Mais crescida, mas já precocemente casada, como manda a lei cigana, pasmou Madrid com o seu fogo vindo das entranhas da raça. Sem escola de letras nem dança, sem amor mas com paixão no corpo, deu raiva, violência, brutalidade, tragédia aos movimentos que inventava sem aviso.

A fúria haveria de ser a sua marca.

Era o sentimento feito carne na batida veloz do taconeo. E a sensualidade no ondear da anca, acentuada pelo traje masculino: calças de cintura alta, jaqueta curta.
Provocava los desatinos, aquele sentimento tão espanhol de soltar as rédeas à loucura.
A Guerra Civil apanhou-a em digressão, salvo erro em Valladolid, e fugiu para Lisboa com a família, irmãos incluídos, que cigano que se preze, para o bem e para o mal, nunca corta o cordão umbilical, mesmo para além da morte.

Aqui frequentou e actuou no Café Arcádia, trocou timbres com fadistas (mais tarde tornar-se-ia amiga de Amália e de Teresa de Noronha), provocou paixões assolapadas nos homens, ataques de ciúmes nas mulheres, e partiu para Buenos Aires, Nova Iorque e Hollywood.
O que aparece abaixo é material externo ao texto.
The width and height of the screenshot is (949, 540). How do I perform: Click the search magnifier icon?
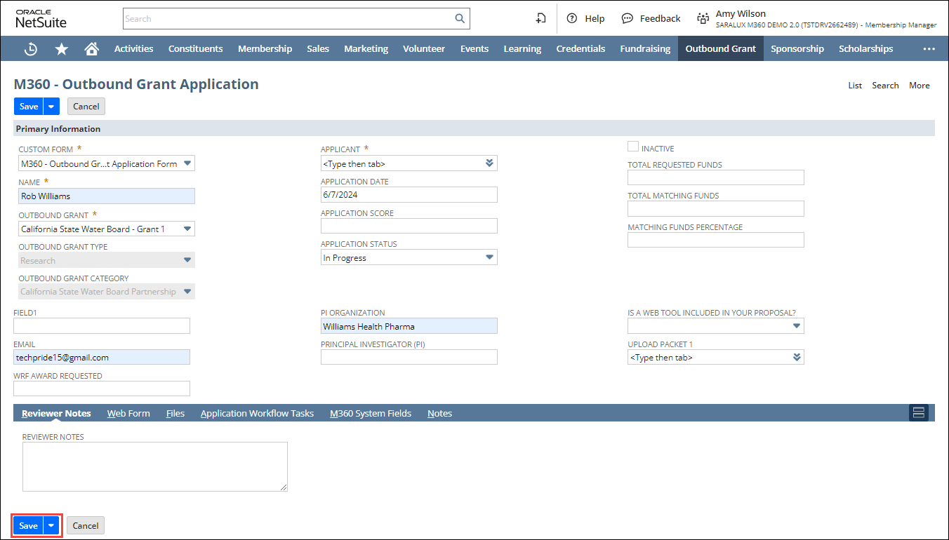[460, 19]
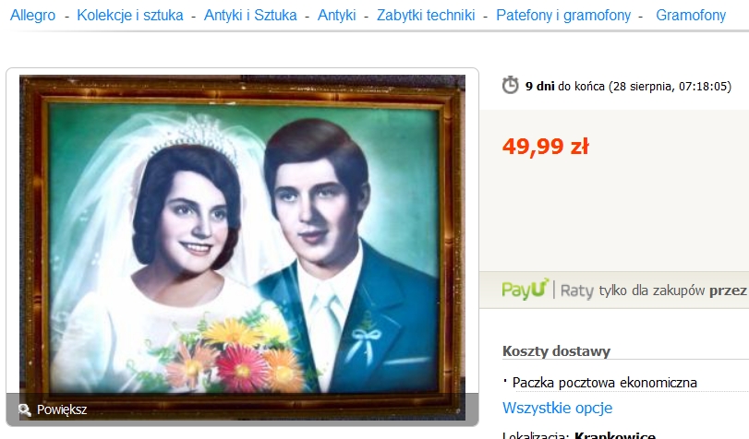Open the Allegro breadcrumb link
Screen dimensions: 749x439
33,16
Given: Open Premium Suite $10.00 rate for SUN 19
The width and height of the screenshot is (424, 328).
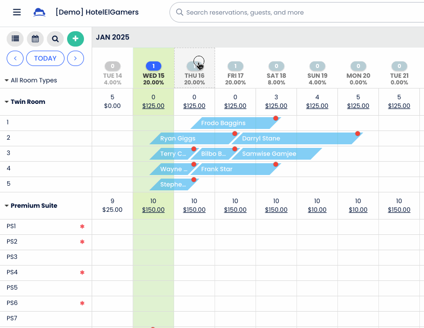Looking at the screenshot, I should (x=317, y=210).
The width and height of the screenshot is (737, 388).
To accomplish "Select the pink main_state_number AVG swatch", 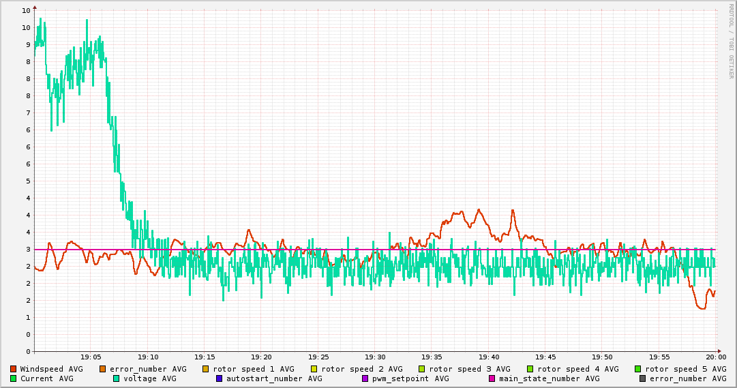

Quando Roosevelt a convidou, com honra, para dançar na Casa Branca, já não precisava de vestidos feitos de restos. Já era modelo de beleza exótica, disputada por vários costureiros, desejada no ecrã de vários realizadores. Chamavam-lhe the savage, the wild gipsy queen.

Em Nova Iorque chegou ao Carnegie Hall. Feito raro. Fez, por sua ideia, um espectáculo com bailarinos de Ballet Clássico. Sem perceber nada do dito, conseguiu num só e único espectáculo, juntar duas danças completamente opostas.

Quantas vezes a doçura não tem laivos de raiva e a violência não tem escondido o fogo doido da paixão.

Voltando a Espanha e actuando em Madrid, o todo poderoso espectador Francisco Franco, muito pouco tolerante com ciganos que inventassem para além do morno flamenco turístico, servido a espanhóis instalados e a americanos a brincar à aventura, não teve outro remédio senão engolir uma dedicatória em alto e bom som a todos os ciganos presos, fosse em defesa dos seus (para nós cruéis e arrepiantes), códigos de honra, fosse por oposição política.

Mas engoliu com líquido. Ao fim e ao cabo, La Amaya, recebida por vários presidentes e reis mundo fora, publicitava tanto ou mais a glória postiça de Espanha que o touro Miura.

Apesar de autoritária, e com a arrogância típica de quem parece ter subido meramente empurrada pelo sopro do seu Deus, defendia que a força das mulheres deve servir para protecção e alimento escondido dos homens. Neste aspecto foi utilizada como modelo pela Igreja, de que Franco era fervoroso aliado e dependente.

Morreu, rodeada pela família e, suponho, pelos vários maços de tabaco diários, durante as filmagens de “Los Tarantos”, nada mais nada menos que a peça Romeu e Julieta de Shakespeare em versão sanguínea cigana, mais tarde coreografada para uma companhia, também cigana, de dança. Imperdível, se vos der jeito.
Ficou célebre o funeral com farta romaria de ciganos de várias partes quer de Espanha quer dos arredores. Afinal, até ao fim da vida, nunca deixou de participar em todos os rituais, como qualquer cigana anónima e maltrapilha.As sobrinhas, bailaoras e, de vez em quando, modelos têm tentado transmitir o estilo e as pouco protocolares poses. As opiniões dividem-se quanto ao sucesso da empresa. É, à partida, tarefa ingrata, convenhamos.E coreógrafos, bailarinos e mais gente de outras danças não tem resistido à tentação de lhe tentar traduzir o magnetismo e o mistério. Exercício de pura imaginação que era ela mulher de segredos bem guardados.Grande parte do bom flamenco que hoje se vê, obedece à técnica inovadora e revolucionária que lhe deu na cabeça criar. Sem, pelo menos aparentemente, método pensado. Talvez só suado no puro instinto.
Os teóricos que a sistematizem. Que esgravatem.


Vá-se lá saber que leis ou ordens regem os corações revoltos.